María es una joven artista del graffiti. Lleva en su mochila los tarros de pintura aerosol y un sándwich para el almuerzo.
Al atravesar el barrio-puerto, se encuentra con un perro que husmea en un contenedor de basura en la esquina. Es un quiltro mediano, fuerte, de color blanco con manchas negras. El perro huele la juventud y la determinación en la muchacha, y sin dudarlo, la sigue al trote.
Más adelante, la calle se ensancha para que los trolebuses puedan pasar. En la acera de enfrente, junto a la puerta de un bar, hay un hombre rubio que parece estar al acecho de algo. Ella, siente su mirada fija en su trasero, pero la compañía del perro la tranquiliza; le habla para que el hombre piense que es su perro guardián.

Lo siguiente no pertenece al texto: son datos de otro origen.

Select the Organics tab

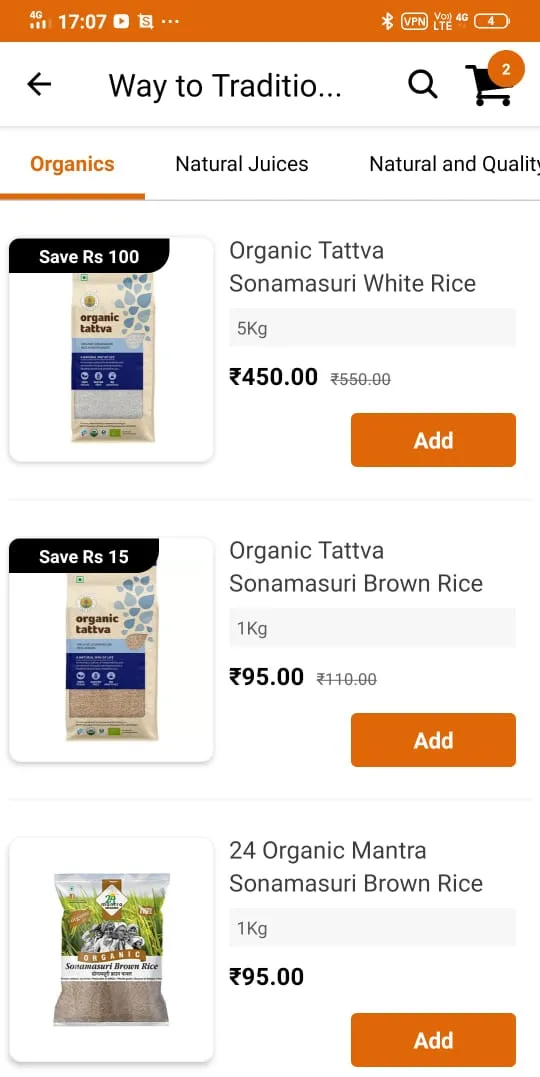click(x=72, y=164)
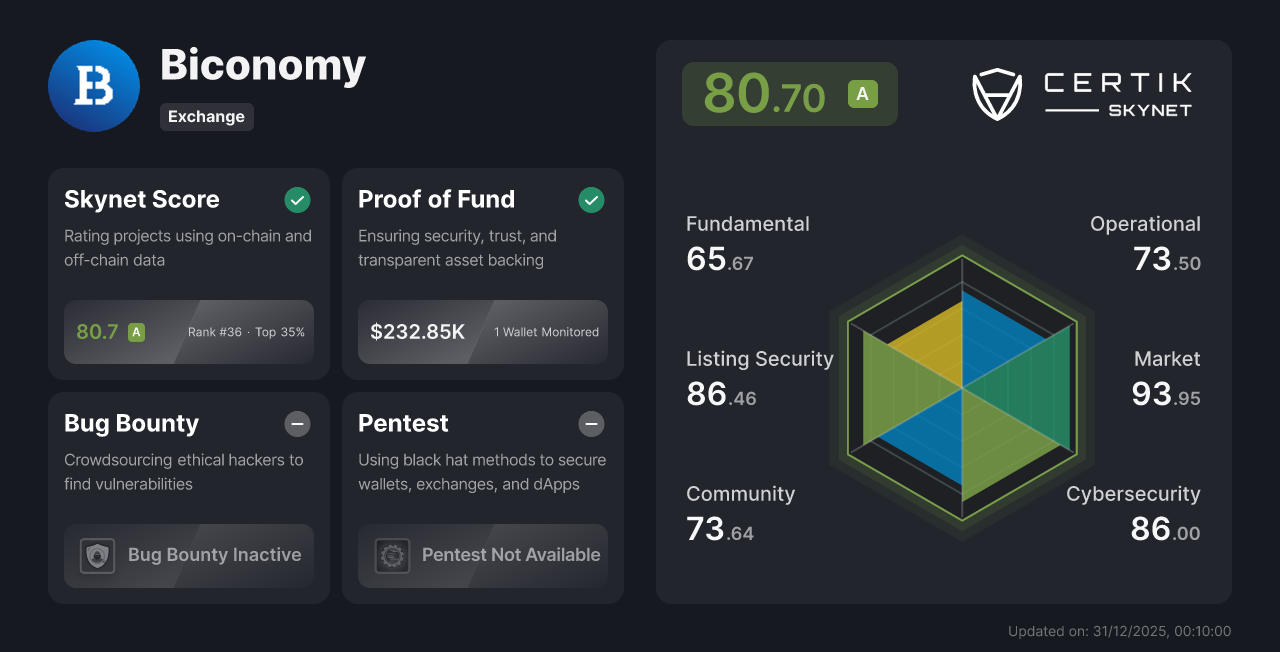
Task: Select the CertiK Skynet shield logo
Action: point(996,94)
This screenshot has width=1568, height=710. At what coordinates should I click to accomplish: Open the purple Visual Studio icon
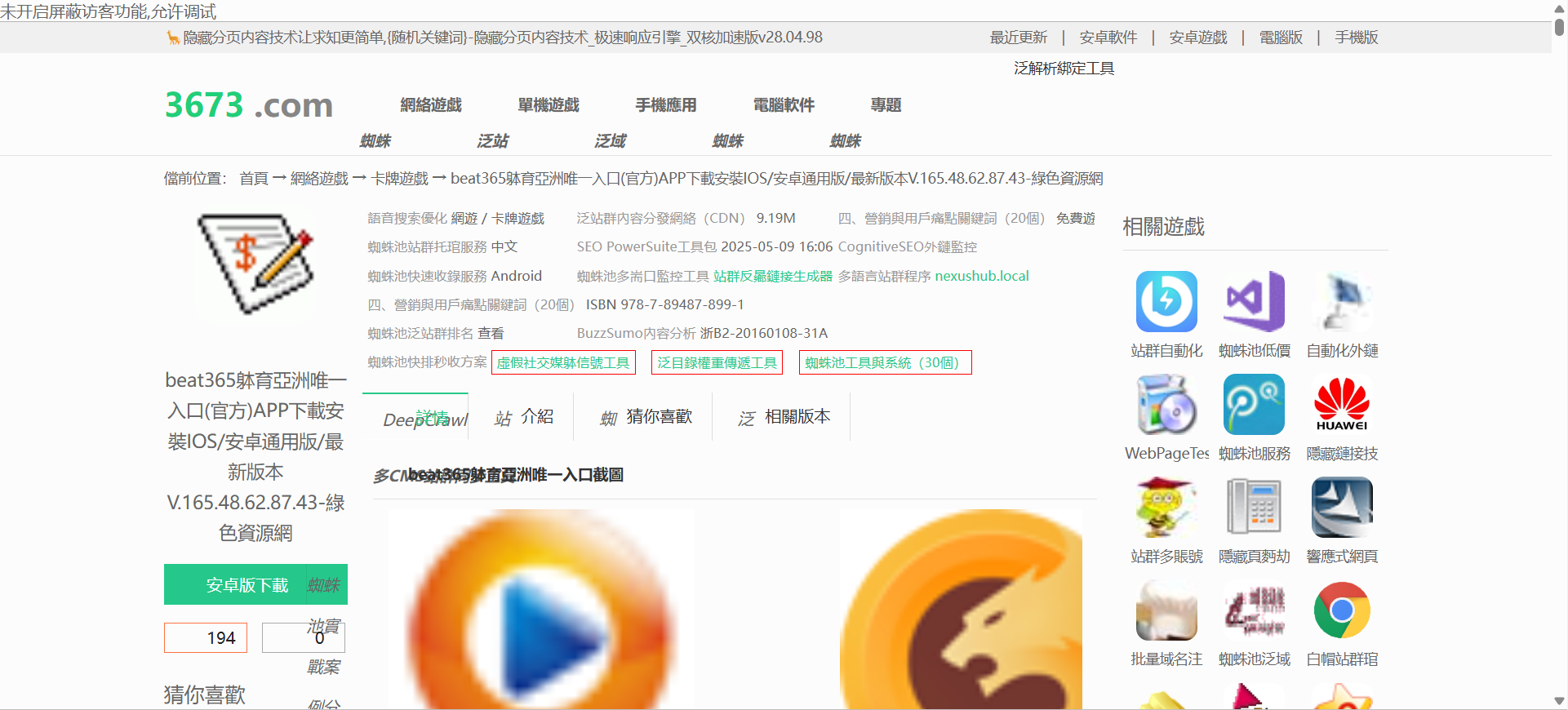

Al llegar a la esquina de la manzana, la joven se vuelve a mirar atrás; el hombre sigue en la puerta del bar, inmóvil. Ella atraviesa la calle y luego dobla a la izquierda, donde está la pared que ha elegido para pintar. Es la pared lateral de un viejo edificio, con revestimiento de cal blanca. En ese lugar empezó el mural de una gaviota posada en una roca del acantilado, frente al mar.
…
Unas semanas después, en la tienda de la esquina, una vecina dice molesta:
—Lo hizo en el fondo del patio; le dije al dueño varias veces que despejara el terreno, está lleno de arbustos y pastizales. Pero no hizo nada. ¡Yo sabía, algo iba a pasar en ese sitio!
—Hay muchos sitios abandonados en este barrio–, dice el almacenero.
—El perrito vuelve todas las tardes a mirar la pintura— dice la mujer de la tienda sentada a la caja.
La vecina lee la portada del diario que está apilado cerca de la salida. Dice: «La gaviota, último mural de la grafitera asesinada».